F.H.I — Bon nombre d’entreprises ont signé avec l’Agefiph des contrats triennaux dont les associations affirment qu’il s’agit pour la majorité d’entre elles d’un échappatoire ?
Nadine Morano : Bien au contraire. Je rappelle que l’AGEFIPH a engagé d’importantes actions d’information et de sensibilisation pour bien accompagner les entreprises. Lors de ma rencontre avec les entreprises du CAC 40, les dirigeants ont démontré que des actions particulièrement innovantes ont été rendues possible grâce à ces contrats financés par l’AGEFIPH.
C’est parce qu’elles enregistrent de bons résultats, que nous avons besoin que les grandes entreprises s’engagent pour impulser une véritable dynamique sur ce sujet. Elles doivent être la locomotive ! Elles sont une vitrine ! Par exemple, AXA a financé des journées de formation pour ses managers. Le Crédit Agricole a fait un « Tour de France des compétences » et a embauché 836 collaborateurs dont 278 en CDI et 550 qui ont suivi une formation en alternance.
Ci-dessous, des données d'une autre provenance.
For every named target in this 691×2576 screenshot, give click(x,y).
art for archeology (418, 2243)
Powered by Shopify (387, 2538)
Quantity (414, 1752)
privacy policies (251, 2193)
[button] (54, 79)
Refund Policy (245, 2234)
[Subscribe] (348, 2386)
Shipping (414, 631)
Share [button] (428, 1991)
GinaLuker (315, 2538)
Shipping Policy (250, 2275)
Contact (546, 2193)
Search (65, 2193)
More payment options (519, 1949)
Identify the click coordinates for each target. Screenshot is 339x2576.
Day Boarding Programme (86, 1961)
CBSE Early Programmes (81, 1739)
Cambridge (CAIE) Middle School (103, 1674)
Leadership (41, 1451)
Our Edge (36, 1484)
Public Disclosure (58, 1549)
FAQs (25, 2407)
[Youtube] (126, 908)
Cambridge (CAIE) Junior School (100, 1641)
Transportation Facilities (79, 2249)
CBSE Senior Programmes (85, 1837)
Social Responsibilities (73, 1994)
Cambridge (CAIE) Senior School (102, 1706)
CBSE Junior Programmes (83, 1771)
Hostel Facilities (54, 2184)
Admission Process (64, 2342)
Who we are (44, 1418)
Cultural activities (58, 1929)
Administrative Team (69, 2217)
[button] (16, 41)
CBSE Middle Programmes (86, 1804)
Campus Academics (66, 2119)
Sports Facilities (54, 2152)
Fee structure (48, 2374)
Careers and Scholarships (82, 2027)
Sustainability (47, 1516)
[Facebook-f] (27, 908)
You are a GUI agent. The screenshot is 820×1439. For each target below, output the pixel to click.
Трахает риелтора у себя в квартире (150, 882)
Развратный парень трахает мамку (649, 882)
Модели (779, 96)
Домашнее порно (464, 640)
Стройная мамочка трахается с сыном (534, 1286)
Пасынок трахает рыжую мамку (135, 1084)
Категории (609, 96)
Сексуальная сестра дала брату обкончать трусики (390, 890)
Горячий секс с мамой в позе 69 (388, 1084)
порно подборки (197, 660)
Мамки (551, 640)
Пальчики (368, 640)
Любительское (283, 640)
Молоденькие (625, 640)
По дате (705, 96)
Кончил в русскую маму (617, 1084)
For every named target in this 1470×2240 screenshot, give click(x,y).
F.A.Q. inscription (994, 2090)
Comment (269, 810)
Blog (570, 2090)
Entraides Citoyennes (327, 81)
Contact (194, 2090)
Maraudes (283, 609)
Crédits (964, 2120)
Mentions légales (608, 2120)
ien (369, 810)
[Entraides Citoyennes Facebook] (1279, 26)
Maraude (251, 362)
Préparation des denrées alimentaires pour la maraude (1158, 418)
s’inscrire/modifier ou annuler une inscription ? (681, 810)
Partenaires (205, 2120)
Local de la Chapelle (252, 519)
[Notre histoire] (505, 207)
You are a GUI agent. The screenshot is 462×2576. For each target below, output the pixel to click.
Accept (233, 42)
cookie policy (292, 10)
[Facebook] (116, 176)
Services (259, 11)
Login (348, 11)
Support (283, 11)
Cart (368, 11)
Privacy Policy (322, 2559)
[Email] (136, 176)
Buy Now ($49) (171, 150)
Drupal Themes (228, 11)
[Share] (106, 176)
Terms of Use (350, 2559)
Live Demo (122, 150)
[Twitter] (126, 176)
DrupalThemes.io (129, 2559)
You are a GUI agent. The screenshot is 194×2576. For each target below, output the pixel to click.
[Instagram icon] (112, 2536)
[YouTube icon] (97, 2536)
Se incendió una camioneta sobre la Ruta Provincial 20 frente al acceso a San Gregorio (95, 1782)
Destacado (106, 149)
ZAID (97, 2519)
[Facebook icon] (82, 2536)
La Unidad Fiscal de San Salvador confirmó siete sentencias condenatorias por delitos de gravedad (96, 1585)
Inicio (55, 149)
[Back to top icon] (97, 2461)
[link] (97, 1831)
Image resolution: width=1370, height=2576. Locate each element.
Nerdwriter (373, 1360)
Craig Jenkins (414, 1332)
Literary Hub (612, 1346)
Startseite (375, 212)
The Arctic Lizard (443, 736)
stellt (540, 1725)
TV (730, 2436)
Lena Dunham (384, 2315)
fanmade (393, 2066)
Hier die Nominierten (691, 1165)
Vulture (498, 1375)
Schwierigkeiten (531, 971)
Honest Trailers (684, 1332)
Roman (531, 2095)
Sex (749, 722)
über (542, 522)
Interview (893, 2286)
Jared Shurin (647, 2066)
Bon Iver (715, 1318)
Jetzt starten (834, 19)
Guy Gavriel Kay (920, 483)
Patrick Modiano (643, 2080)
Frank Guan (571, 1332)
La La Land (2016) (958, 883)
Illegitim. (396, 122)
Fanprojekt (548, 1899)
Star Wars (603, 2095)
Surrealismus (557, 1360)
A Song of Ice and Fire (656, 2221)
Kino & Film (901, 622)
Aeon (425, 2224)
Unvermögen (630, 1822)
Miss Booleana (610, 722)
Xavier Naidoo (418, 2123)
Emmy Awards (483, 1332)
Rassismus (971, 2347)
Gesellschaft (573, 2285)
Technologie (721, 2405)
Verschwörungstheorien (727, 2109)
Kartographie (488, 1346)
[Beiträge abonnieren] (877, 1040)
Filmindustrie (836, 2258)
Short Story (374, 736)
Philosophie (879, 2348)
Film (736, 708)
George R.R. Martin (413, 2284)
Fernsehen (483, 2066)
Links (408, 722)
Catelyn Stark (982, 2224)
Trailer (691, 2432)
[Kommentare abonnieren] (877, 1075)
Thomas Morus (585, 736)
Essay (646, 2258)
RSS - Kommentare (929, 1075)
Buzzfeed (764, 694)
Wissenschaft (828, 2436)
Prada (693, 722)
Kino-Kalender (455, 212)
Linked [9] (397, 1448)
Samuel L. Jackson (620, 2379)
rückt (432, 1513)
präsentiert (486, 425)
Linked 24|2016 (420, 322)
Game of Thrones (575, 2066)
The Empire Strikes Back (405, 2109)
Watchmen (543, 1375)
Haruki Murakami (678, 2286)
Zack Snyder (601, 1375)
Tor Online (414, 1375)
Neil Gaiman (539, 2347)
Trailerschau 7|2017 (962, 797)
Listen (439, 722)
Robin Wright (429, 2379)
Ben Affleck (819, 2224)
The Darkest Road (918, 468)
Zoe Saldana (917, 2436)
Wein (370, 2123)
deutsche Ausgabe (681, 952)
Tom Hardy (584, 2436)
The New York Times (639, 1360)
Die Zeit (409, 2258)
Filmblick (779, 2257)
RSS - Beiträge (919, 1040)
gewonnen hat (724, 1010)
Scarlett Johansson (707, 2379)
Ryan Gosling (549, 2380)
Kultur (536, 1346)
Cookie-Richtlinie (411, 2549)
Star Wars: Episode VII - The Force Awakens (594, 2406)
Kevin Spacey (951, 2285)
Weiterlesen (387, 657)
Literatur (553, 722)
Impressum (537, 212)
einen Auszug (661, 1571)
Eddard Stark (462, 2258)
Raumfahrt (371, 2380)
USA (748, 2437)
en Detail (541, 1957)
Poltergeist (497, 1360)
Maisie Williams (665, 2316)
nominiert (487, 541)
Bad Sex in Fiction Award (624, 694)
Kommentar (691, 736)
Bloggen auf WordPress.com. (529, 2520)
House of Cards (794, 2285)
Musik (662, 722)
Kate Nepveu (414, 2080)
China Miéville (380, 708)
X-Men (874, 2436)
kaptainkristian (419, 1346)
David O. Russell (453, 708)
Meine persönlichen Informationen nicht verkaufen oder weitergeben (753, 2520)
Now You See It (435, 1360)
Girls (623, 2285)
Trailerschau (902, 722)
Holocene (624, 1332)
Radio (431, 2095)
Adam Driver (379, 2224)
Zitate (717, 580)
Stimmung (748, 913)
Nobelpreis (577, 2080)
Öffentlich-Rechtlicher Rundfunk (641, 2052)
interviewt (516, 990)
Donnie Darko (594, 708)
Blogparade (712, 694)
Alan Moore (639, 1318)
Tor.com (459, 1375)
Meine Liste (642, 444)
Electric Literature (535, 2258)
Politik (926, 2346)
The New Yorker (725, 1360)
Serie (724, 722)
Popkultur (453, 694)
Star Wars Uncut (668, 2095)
F.H.I — La FNATH comme l’APF ont souvent évoqué le manque de formation a la disposition des travailleurs handicapés, dont le niveau scolaire pour 80% n’ont pas le Bac. Comment améliorer la formation de ces derniers ?
Nadine Morano : Il faut non seulement développer la formation des personnes handicapées mais aussi améliorer la circulation de l’information entre l’offre et la demande via Cap emploi notamment. Tout d’abord, le moment clé est celui de l’orientation.  C’est pourquoi, par exemple,  l’association ARPEJEH (Accompagner la réalisation des projets des élèves et jeunes étudiants handicapés) propose des stages en entreprises aux élèves handicapés afin qu’ils prennent conscience de leurs compétences et de la valeur ajoutée qu’ils représentent pour les entreprises.
Il faut montrer aux élèves et étudiants handicapés qu’ils peuvent travailler comme les autres. J’ai indiqué ce point dans l’engagement signé avec les patrons du CAC 40 et, dans le même esprit, j’ai demandé à ce que la fonction publique accueille bien, comme ils en ont le droit, les élèves handicapés de 3ème en stage de découverte.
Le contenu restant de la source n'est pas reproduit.